III. Seeking the Opposite of the Real

Religion populates the cosmos with angels, but it is the fallen angels who are the harbingers of freedom. (98) “Paradise” is an anti-world, a clarion call for battle. Religion is the guardian of procreation, replete with misogyny, homophobia, anti-abortionism.

The story of Origen exemplifies the religious celebration of castration. Sexual regulations simulate this state. The countless circumcision rituals, scarification practices, foot-binding, neck-elongation—all forms of ritual initiation, body deformation, mutilation, and real castration—are manifestations of this impulse. Onfray concludes: “God loves the maimed.” (109)

This concluding section, as well as the opening statements of Part II, are the places where Onfray generalizes beyond the three monotheistic religions under examination. Clearly these practices reach back to the origins of humanity, and require more than these general psychological explanations, though they are a start and do indeed enumerate some of the essential issues behind the fear and violence of myth and ritual. None of this is unique to monotheism, but so far, Onfray is doing pretty well. It’s a shame he doesn’t mention Wilhelm Reich, who came to some pretty drastic general conclusions himself about the primal fear that engendered magical thinking, as he himself teetered on the edge of sanity and slipped over.

“Fascism has awakened a sleeping world to the realities of the irrational, mystical character structure of the people of the world.”
—Wilhelm Reich

3

Part III is devoted to Christianity.

I. The Construction of Jesus

The historical existence of Jesus has not been established. The history of Christianity is replete with forgery, destruction of libraries, book burning, interventions by scribes, persecutions. As Christianity’s history is a forgery, the historical record cannot be trusted. (117)

Jesus is a result of the hysteria induced by the Roman Empire. (119)

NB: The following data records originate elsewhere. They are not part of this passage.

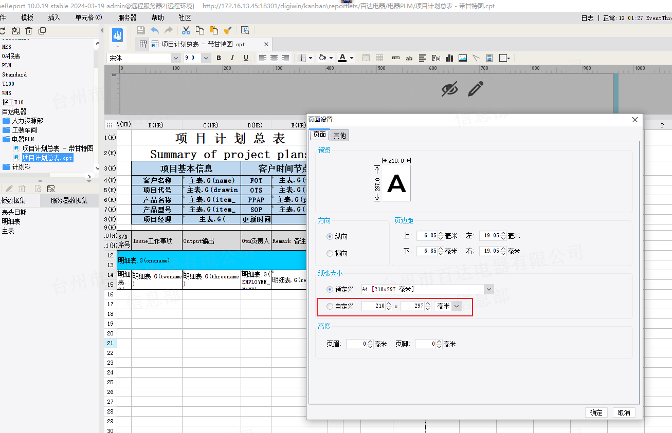Switch to the 其他 tab in page setup
Image resolution: width=672 pixels, height=433 pixels.
tap(339, 135)

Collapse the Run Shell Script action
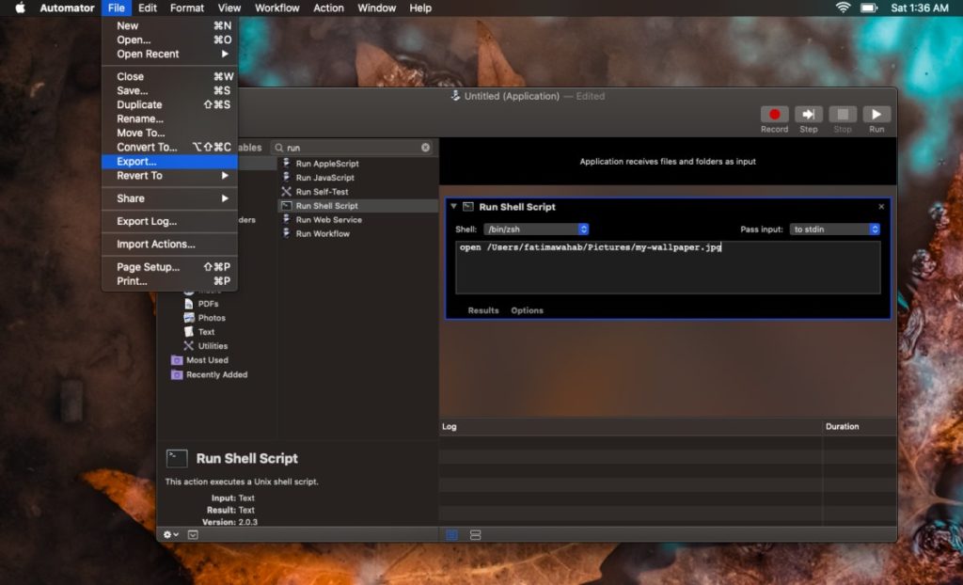coord(454,206)
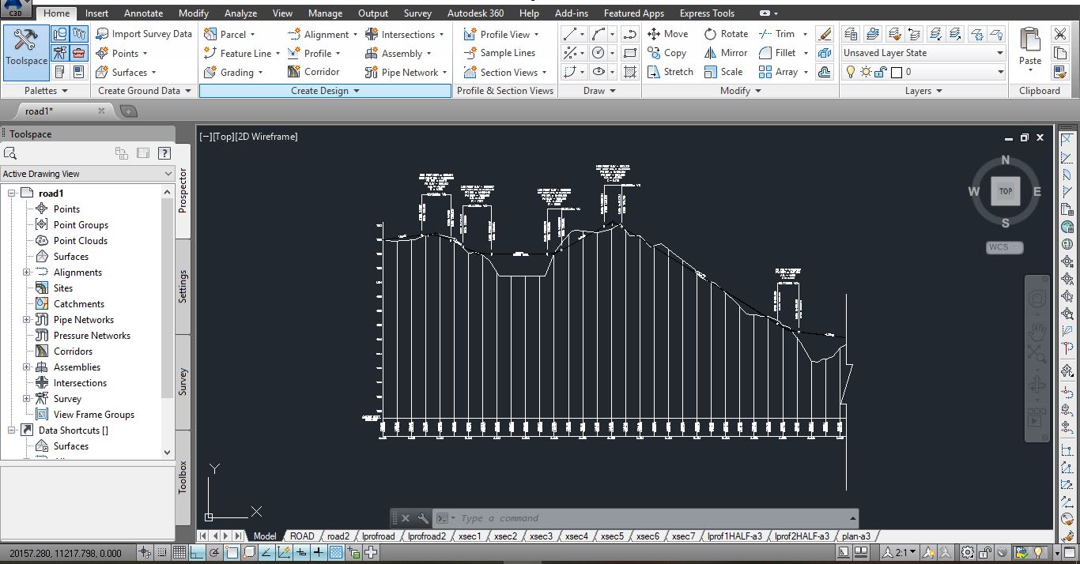
Task: Toggle the layer freeze sun icon
Action: (866, 72)
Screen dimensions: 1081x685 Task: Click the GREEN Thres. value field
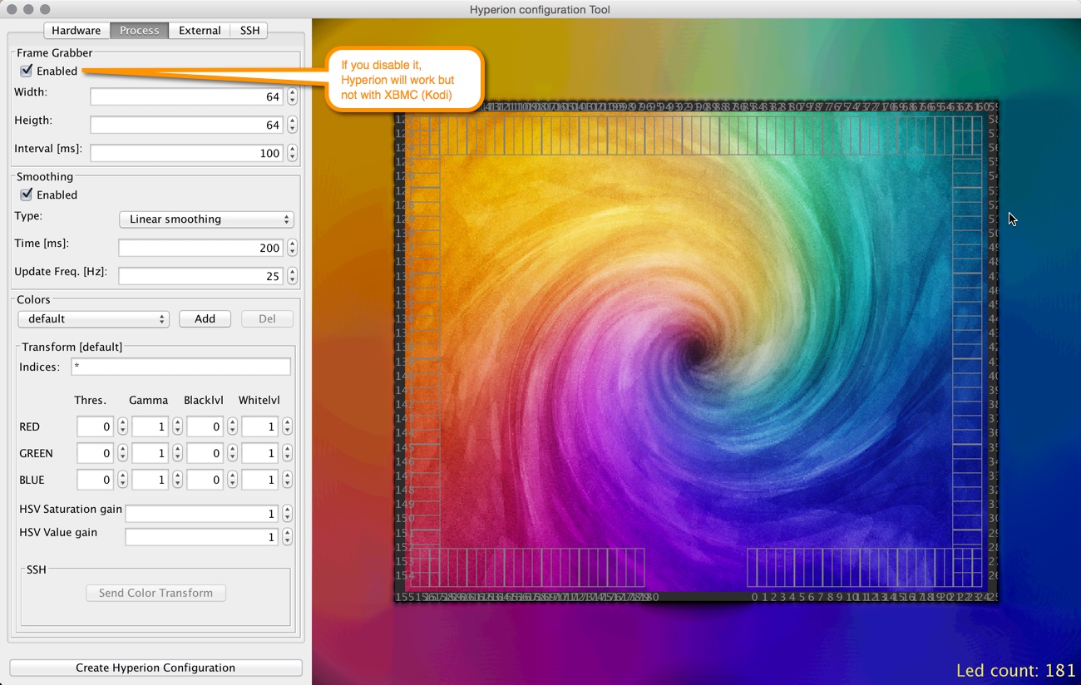point(95,454)
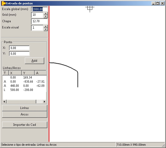Increase Escala visual with up arrow
This screenshot has height=148, width=166.
(46, 26)
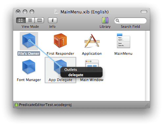Open the Library books icon

[x=105, y=20]
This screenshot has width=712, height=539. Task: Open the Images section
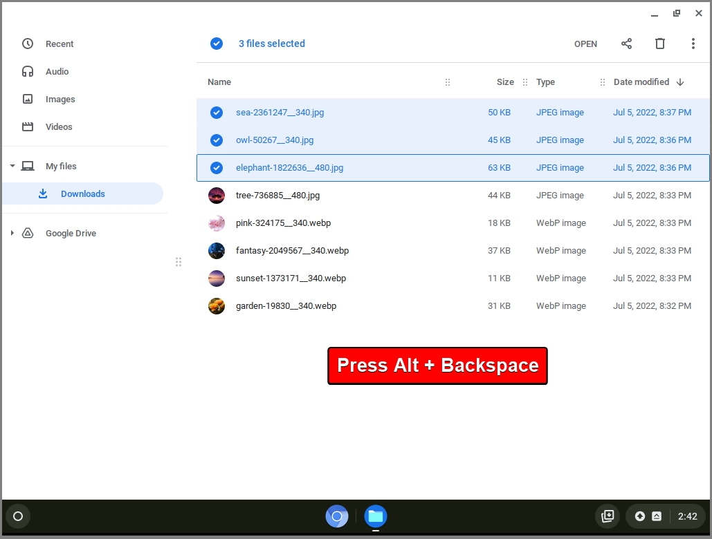pos(60,99)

Onfray ventures into textual analysis, finds in the Christian scriptures borrowed themes and similar rhetorical strategies to prior works in the Mediterranean region. (120ff) “The miraculous turns its back on history.” (124) The Gospel genre is performative. (125) Historical truth does not matter; myth-making is self-deception. Even a redaction of the myth over centuries could not remove its contradictions and improbabilities. (126) “Jesus was thus a concept.” (129)

II. The Pauline Contamination

Paul was “a hysterical, fundamentalist Jew,”his character pathological, his ideology imbued with brutality, sadomasochism, and sexual morbidity. (131ff) He manifests the joy of submission, the adoration of suffering and misery (137), the hatred of learning and intelligence (138–139).

III. The Totalitarian Christian State

Constantine was a hysterical monster. He turned on the very magic, superstition, and paganism in which he was schooled, building a Christian empire, the first totalitarian state (145). He provided the model for all totalitarian regimes, which trod the path from victims to victimizers. (146ff) The tactics: torture, murder, destruction of libraries and cultural artifacts, propaganda, absolutism; monopolization of violence, communications, organization, private life.

Part IV is titled “Theocracy.”

I. Selective exploitation of texts

Onfray explicates the difficulty of establishing the origins of sacred texts, which were subject to clerical monitoring and control and limited availability outside the clergy. The canons of the three religions were established over centuries. Collectively, their time span adds up to 2700 years. The sum total is an incoherent hodgepodge full of contradicitons which enable cherry-picking of texts to prove anything at all.

The religious traditions are predicated on double standards. The Ten Commandments? “Thou shalt not kill” really means “thou shalt not kill other Jews.” The Gospels are both pacifist and warlike. (164–166) Hitler loved the story of Jesus chasing out the moneylenders. (166) There was a symbiosis between Hitler and Islam. (167ff) The Koran is riddled with contradiction on every page. (168–172) Is there a feminist Koran? A peaceable Koran? How can opposites be rationalized? (173)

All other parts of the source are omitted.